══ Data to examine

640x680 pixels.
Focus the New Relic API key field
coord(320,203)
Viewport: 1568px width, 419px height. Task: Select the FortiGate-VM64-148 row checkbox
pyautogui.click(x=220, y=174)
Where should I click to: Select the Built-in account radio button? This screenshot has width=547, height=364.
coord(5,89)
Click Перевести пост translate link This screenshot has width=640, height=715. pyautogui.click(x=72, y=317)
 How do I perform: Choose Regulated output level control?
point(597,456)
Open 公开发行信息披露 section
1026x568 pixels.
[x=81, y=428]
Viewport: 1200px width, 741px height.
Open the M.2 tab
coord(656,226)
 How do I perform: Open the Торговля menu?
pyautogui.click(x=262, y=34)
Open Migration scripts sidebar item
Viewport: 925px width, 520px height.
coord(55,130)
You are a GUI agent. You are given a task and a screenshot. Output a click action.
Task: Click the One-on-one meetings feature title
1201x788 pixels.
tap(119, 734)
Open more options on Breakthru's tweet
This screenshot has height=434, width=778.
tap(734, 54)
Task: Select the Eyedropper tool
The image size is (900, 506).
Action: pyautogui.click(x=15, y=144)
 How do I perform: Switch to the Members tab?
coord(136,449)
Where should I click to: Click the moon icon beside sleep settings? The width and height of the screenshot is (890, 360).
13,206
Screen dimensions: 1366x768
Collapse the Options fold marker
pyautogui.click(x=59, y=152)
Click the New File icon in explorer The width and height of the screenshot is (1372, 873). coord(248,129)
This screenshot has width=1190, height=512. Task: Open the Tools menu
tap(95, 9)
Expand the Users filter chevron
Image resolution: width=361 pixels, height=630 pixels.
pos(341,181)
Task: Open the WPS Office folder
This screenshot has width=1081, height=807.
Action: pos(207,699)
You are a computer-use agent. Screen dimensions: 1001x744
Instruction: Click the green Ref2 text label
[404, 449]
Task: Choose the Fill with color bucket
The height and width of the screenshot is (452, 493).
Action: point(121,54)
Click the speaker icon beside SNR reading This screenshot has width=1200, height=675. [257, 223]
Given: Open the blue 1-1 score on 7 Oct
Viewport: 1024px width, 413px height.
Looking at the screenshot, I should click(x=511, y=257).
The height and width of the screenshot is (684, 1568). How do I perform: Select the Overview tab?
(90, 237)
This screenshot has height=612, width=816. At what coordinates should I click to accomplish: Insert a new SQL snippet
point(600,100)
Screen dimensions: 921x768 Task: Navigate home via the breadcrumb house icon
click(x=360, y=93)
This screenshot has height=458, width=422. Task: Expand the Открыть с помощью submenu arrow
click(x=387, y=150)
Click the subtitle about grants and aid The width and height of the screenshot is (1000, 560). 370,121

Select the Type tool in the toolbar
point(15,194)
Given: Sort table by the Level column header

════

The records are given above. Copy each line in them that holds "agent".

Solution for this task:
You are a GUI agent. You are given a task and a screenshot. Output a click action.
You are a computer-use agent. Screen dimensions: 1001x744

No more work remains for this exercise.